Business Hot Links

Bookmark and Share

Friday, October 16, 2009

Dow Jones Industrials Crash Analysis - Great Depression Versus Today

Today, as I watched the Dow sink below 8,000, I wondered how the sell-off of the last six months compares to the sell-off during the Great Depression. The chart below shows what I found. To create it, I graphed historical data taken from the DJ Indexes website for the Dow Jones Industrial Average.


Let me explain how to read the chart.

The years 1930 and 2008 are time 0 on the x axis of the graph. I then looked at the 21 years before 1930 and 2008 to see how the markets performed before the 1930 and 2008 crashes. I also charted the 10 years after the crash in 1930, represented by the positive numbers on the X axis. The left Y axis shows the Dow's price during the early part of the 20th century and the right Y axis shows the Dow's price in more modern times. One other note on the methodology is that I used the closing price of the Dow on November 11 of each year.

As you can see by looking at the blue and pink lines, before both crashes there was a sharp run-up in the value of the Dow. But the data shows that the pre-crash bubble is much bigger now than it was prior to the Great Depression. While the Dow increased about 2.5x during the priod 21 years before the crash of 1929-1930, it increased over 6X from 1988 to 2008.

In 1929, with Black Friday, the Dow began to deflate and it hit a bottom in 1932. By that point, the Dow was down almost 75% from its peak a few years earlier. Today, the Dow has fallen about 42% from its high of 13,850. As the chart shows, if this economic downturn is not over and comes close to approaching the early severity of the Great Depression, then the Dow is not done falling. It's important to note that the largest damange to the market happened at the beginning of the Depression. While economic problems continue until the beginning of World War II, the stock market began to recover from its lows in 1936. What does that mean? It means that even if our current downturn doesn't last as long as the Depression, it could be as deep for a concentrated period of time, and during that time cause further equity losses.

I don't usually use Wikipedia as a source but I came across this entry on the Great Depression and thought it appropriate. You can decide if there are parallels to today:

The Great Depression was not a sudden total collapse. The stock market turned upward in early 1930, returning to early 1929 levels by April, though still almost 30 percent below the peak of September 1929.[6] Together, government and business actually spent more in the first half of 1930 than in the corresponding period of the previous year. But consumers, many of whom had suffered severe losses in the stock market the previous year, cut back their expenditures by ten percent, and a severe drought ravaged the agricultural heartland of the USA beginning in the northern summer of 1930.

In early 1930, credit was ample and available at low rates, but people were reluctant to add new debt by borrowing.

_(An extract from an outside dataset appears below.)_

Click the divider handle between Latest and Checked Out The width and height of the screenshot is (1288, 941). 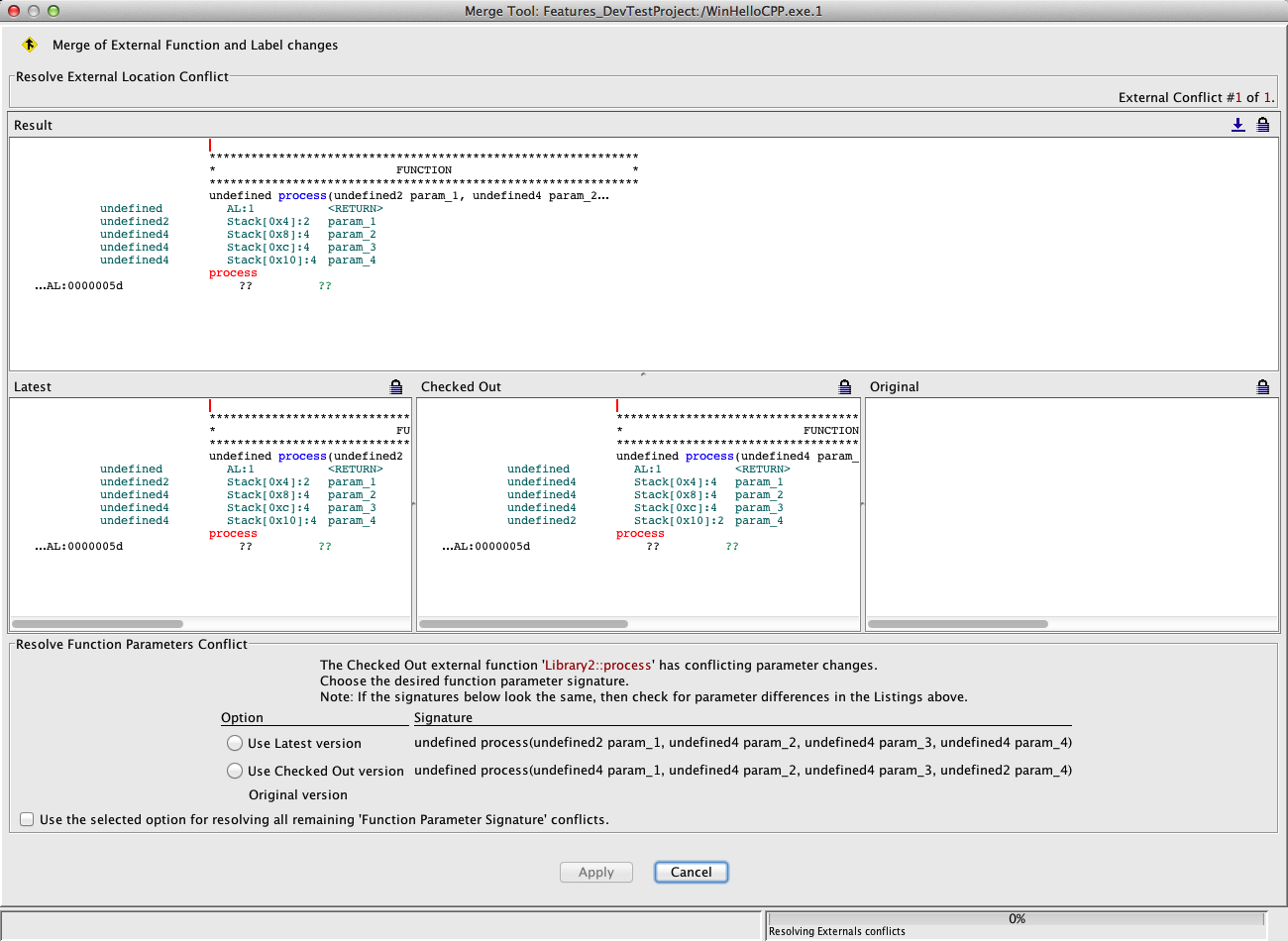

By May 1930, auto sales had declined to below the levels of 1928. Prices in general began to decline, but wages held steady in 1930, then began to drop in 1931. Conditions were worst in farming areas, where commodity prices plunged, and in mining and logging areas, where unemployment was high and there were few other jobs. The decline in the American economy was the factor that pulled down most other countries at first, then internal weaknesses or strengths in each country made conditions worse or better. Frantic attempts to shore up the economies of individual nations through protectionist policies, such as the 1930 U.S. Smoot-Hawley Tariff Act and retaliatory tariffs in other countries, exacerbated the collapse in global trade. By late in 1930, a steady decline set in which reached bottom by March 1933.

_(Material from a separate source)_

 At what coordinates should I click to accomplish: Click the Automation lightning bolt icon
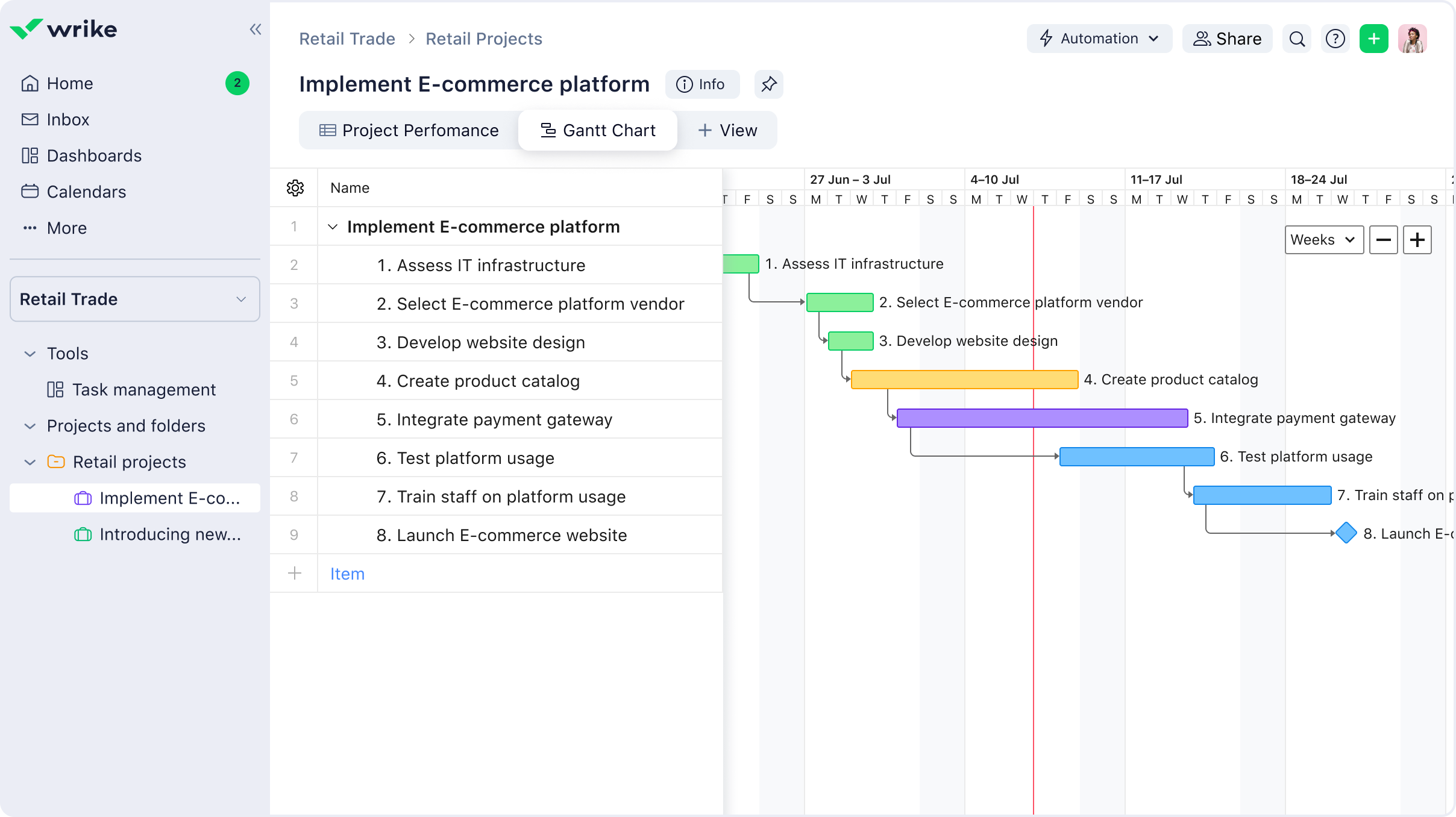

The quote doesn't touch on the obvious parallels in the banking system. Although there haven't been as many bank failures, the magnitude of the financial failures today are enormous - Bear, Lehman, Fannie, Freddie, Wachovia, Washington Mutual, Countrywide, National Citi, AIG. I realize not all of these were failures but many of the banks listed were purchased at firesale prices to prevent a failure.

The question to ask yourself about this recession is whether you think it's like the relatively mild downturns of 2001-2002, and 1991-1992 and even 1980 or is it really the worst economic downturn since the Great Depression? Because if you believe the latter, then that blue line has further to fall.